━━ Records provided ━━

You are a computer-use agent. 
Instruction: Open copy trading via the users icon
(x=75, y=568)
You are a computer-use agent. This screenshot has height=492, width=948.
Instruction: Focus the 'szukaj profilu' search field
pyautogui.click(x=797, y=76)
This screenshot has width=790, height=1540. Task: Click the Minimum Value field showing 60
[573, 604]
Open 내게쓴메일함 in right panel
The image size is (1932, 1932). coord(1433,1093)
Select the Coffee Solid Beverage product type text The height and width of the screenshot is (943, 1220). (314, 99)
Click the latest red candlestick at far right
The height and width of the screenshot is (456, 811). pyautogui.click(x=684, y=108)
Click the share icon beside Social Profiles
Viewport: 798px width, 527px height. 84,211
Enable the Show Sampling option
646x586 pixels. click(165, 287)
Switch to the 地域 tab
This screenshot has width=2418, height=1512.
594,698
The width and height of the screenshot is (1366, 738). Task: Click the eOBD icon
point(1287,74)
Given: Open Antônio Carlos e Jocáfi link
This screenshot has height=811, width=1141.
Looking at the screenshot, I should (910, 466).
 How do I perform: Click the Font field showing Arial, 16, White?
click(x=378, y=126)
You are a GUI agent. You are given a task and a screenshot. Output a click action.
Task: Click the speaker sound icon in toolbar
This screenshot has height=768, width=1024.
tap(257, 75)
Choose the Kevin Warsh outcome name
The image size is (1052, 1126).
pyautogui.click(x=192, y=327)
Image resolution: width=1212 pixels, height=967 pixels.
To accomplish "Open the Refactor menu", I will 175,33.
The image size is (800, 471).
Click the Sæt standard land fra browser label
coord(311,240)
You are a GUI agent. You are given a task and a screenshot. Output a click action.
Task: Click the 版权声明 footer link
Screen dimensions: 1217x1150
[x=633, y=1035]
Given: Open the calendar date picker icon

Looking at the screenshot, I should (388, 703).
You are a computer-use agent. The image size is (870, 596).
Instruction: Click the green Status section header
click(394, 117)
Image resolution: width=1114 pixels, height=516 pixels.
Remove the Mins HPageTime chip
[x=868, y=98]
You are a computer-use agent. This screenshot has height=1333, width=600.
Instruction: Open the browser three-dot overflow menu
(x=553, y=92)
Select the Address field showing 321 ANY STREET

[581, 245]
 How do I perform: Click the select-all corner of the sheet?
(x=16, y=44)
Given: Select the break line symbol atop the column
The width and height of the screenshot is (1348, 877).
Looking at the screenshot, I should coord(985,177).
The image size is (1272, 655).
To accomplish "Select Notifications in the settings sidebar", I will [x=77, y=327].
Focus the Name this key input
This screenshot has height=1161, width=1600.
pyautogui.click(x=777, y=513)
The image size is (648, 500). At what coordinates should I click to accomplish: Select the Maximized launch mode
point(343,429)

━━━

Required action: Scan the entries above and copy each line where "link" occurs.

Written reply:
Given: Open Antônio Carlos e Jocáfi link
Task: Click the 版权声明 footer link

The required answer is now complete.